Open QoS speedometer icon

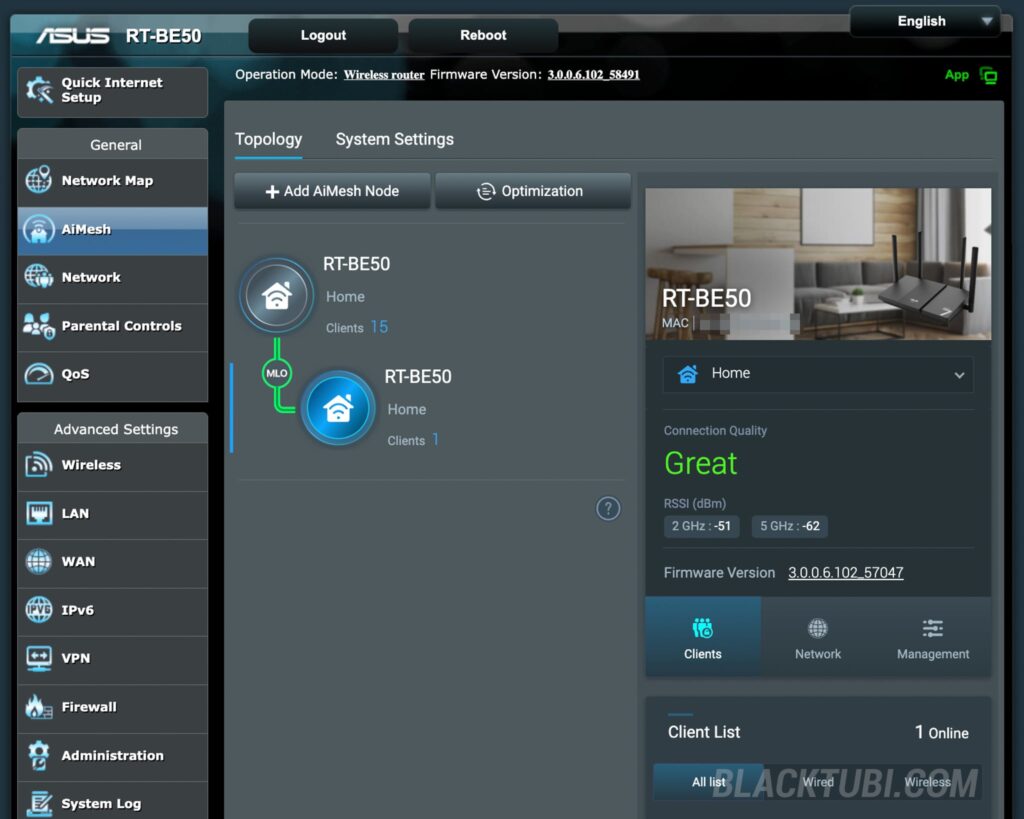[x=39, y=374]
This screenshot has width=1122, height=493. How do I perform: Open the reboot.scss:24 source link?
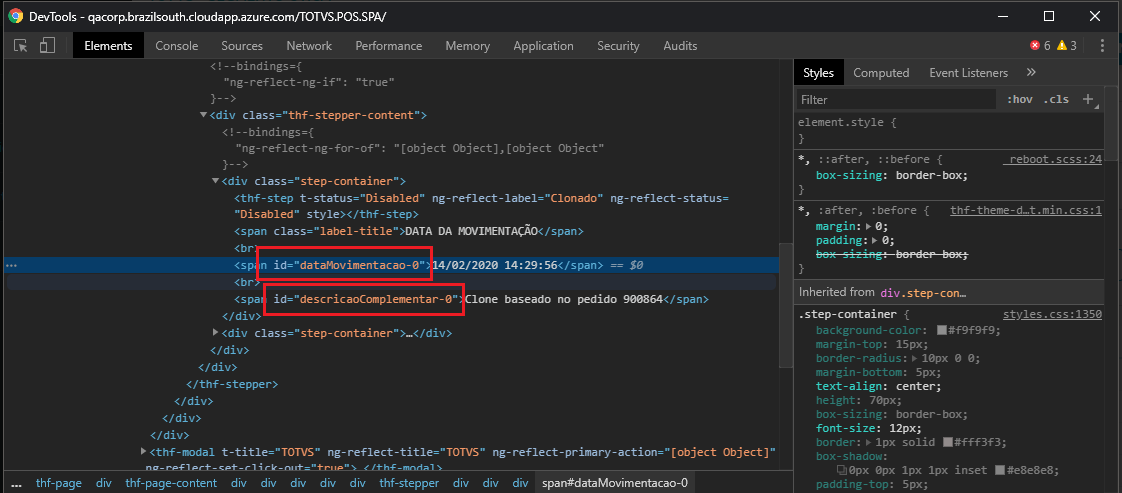click(x=1053, y=159)
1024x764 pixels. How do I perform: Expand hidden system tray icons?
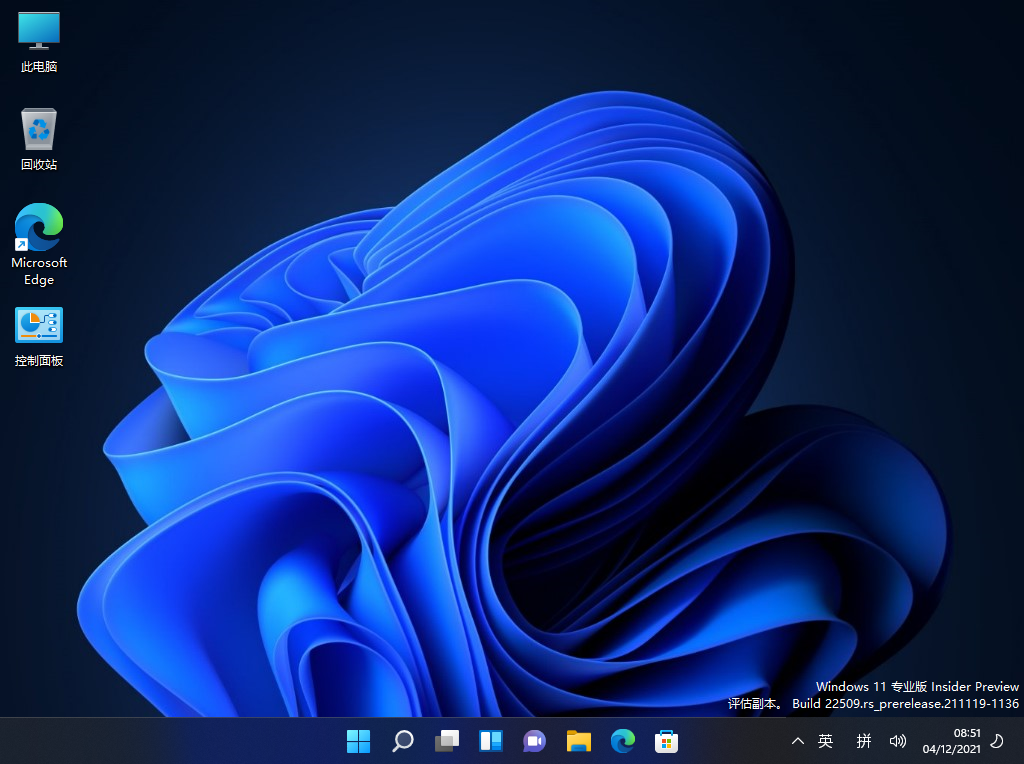[x=796, y=741]
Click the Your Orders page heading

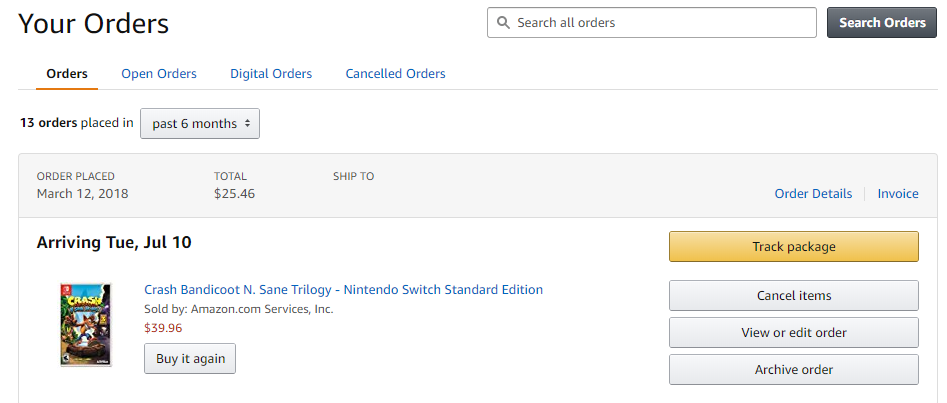94,24
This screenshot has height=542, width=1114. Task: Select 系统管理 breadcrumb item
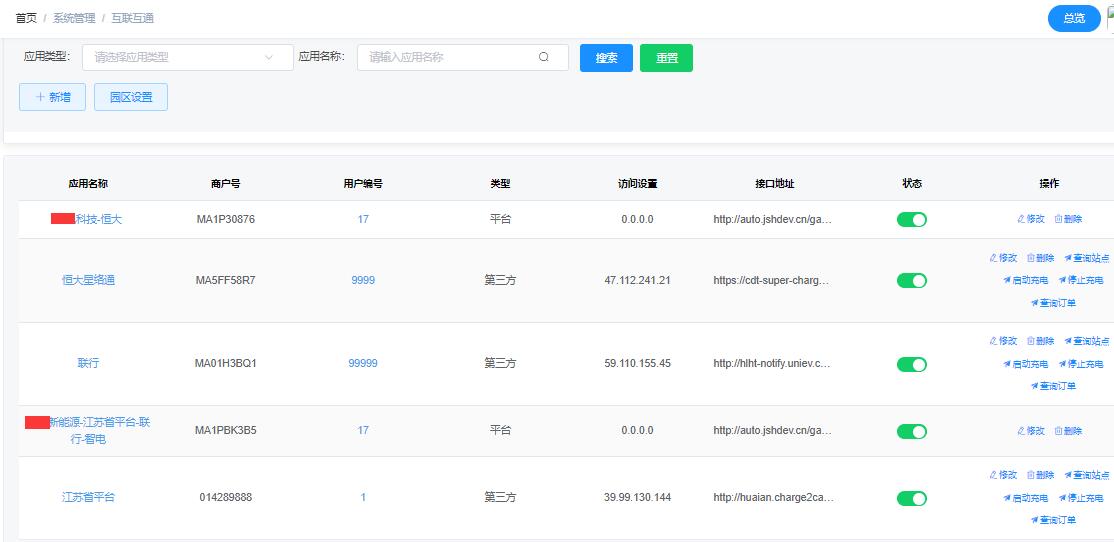pos(75,18)
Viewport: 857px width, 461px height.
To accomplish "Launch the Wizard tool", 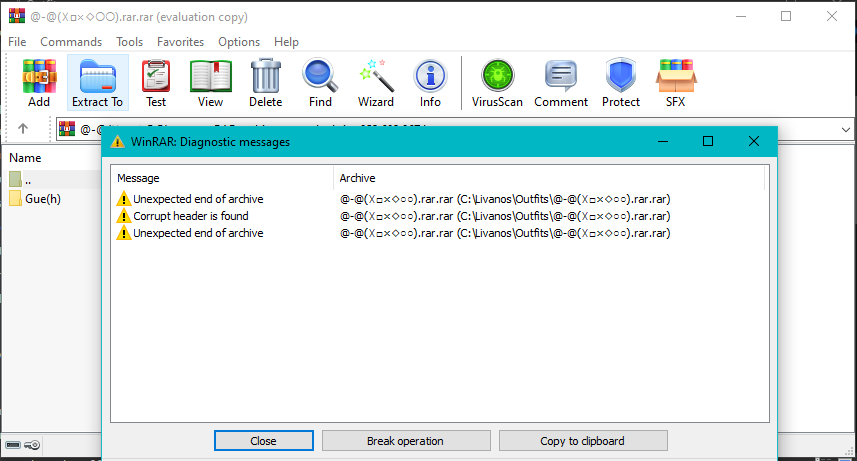I will point(376,82).
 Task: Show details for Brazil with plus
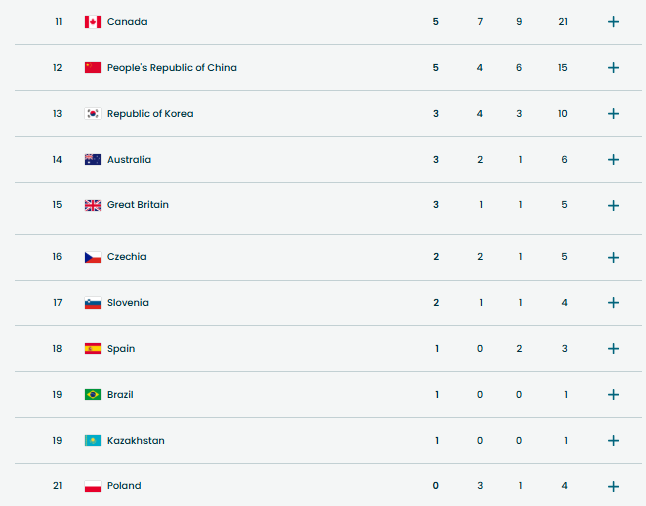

■ ■ ■ ■ ■

■ **What is required**:
Would you repeat exactly, and only, the lines from the start of the records above through the line containing "Viewport: 857px width, 461px height.", with the pictures omitted?

■ **Response to the task**:
Open QoS speedometer icon

[x=39, y=374]
This screenshot has width=1122, height=493. How do I perform: Open the reboot.scss:24 source link?
click(x=1053, y=159)
1024x764 pixels. How do I perform: Expand hidden system tray icons?
[x=796, y=741]
Click the Your Orders page heading

94,24
This screenshot has height=542, width=1114. Task: Select 系统管理 breadcrumb item
pos(75,18)
Viewport: 857px width, 461px height.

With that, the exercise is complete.